On Tue, 17 Jun 2025, Liang, Kan wrote:

> The commit 2dc0572f2cef was triggered by the fake event VLBR_EVENT.
> But this error should be triggered by the Topdown perf metrics event,
> INTEL_TD_METRIC_RETIRING, which uses the idx 48 internally.
> 
> We never support perf metrics events in sampling mode. The PEBS cannot
> be enabled in counting mode. So it's weird the cpuc->pebs_enabled has
> the idx 48 set.
> 
> The recent change I did for the PEBS is commit e02e9b0374c3
> "perf/x86/intel: Support PEBS counters snapshotting". But it should not
> impact the above.
> 
> Could you please help on the below questions?
> - It only happens on the p-core, right?

how would I tell?  I don't think the error message says what CPU it 
happens on?

> - Which kernel base do you use? Is it 6.16-rc2?
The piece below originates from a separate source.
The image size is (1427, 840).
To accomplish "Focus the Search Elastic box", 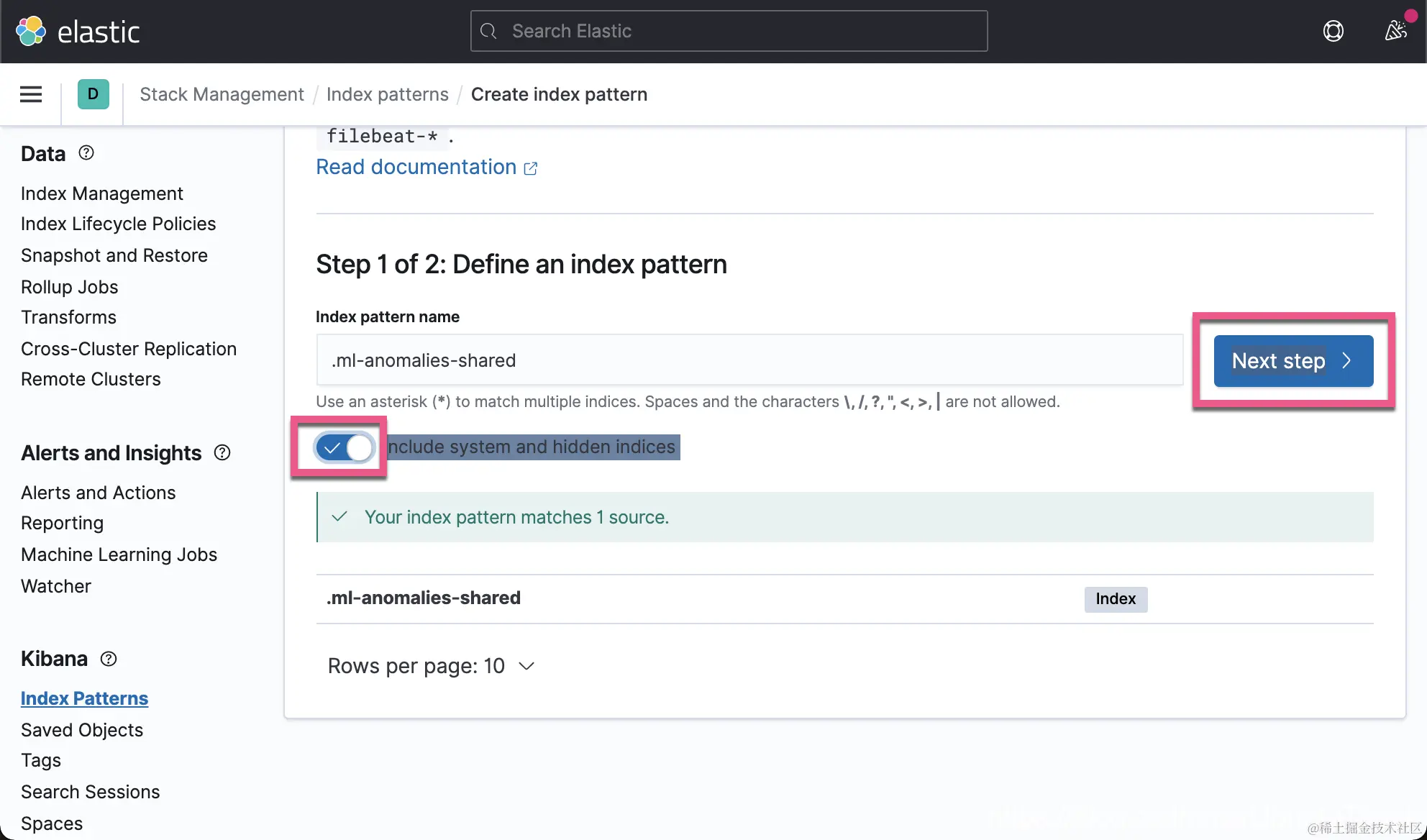I will pyautogui.click(x=729, y=31).
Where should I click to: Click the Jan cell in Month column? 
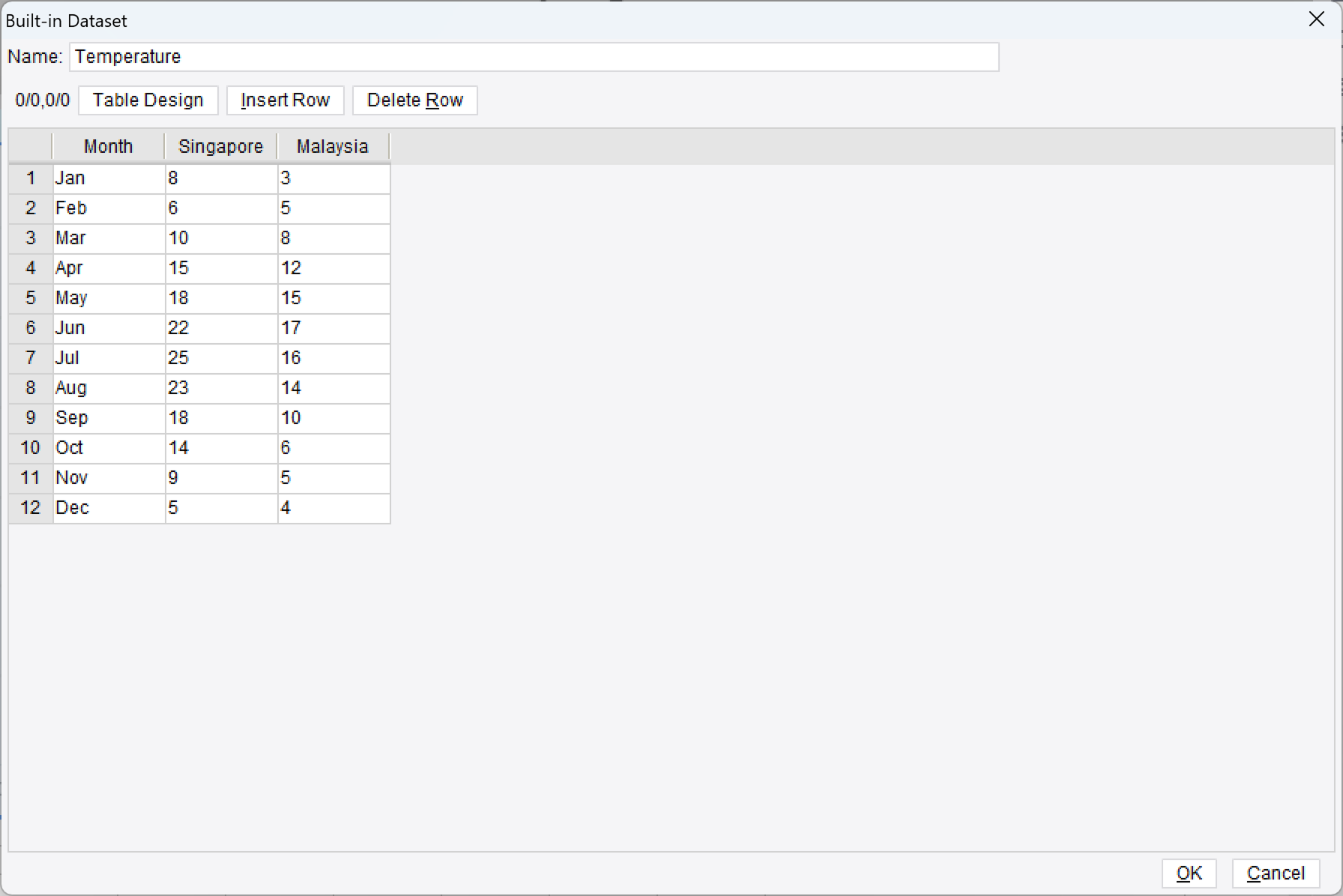pyautogui.click(x=108, y=178)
I was running just before -rc1.  I've updated to current git but didn't 
realize the throttle fix hadn't made it upstream yet so managed to lock up 
the machine and not sure when I'll be able to get over to reboot it.

> - Can this be easily reproduced?

probably.  It's another thing that's a pain to check because it's a 
WARN_ONCE I think so I have to reboot in order to see.  Even if it's not 
reproducible the fuzzer usually hits it within a few hours.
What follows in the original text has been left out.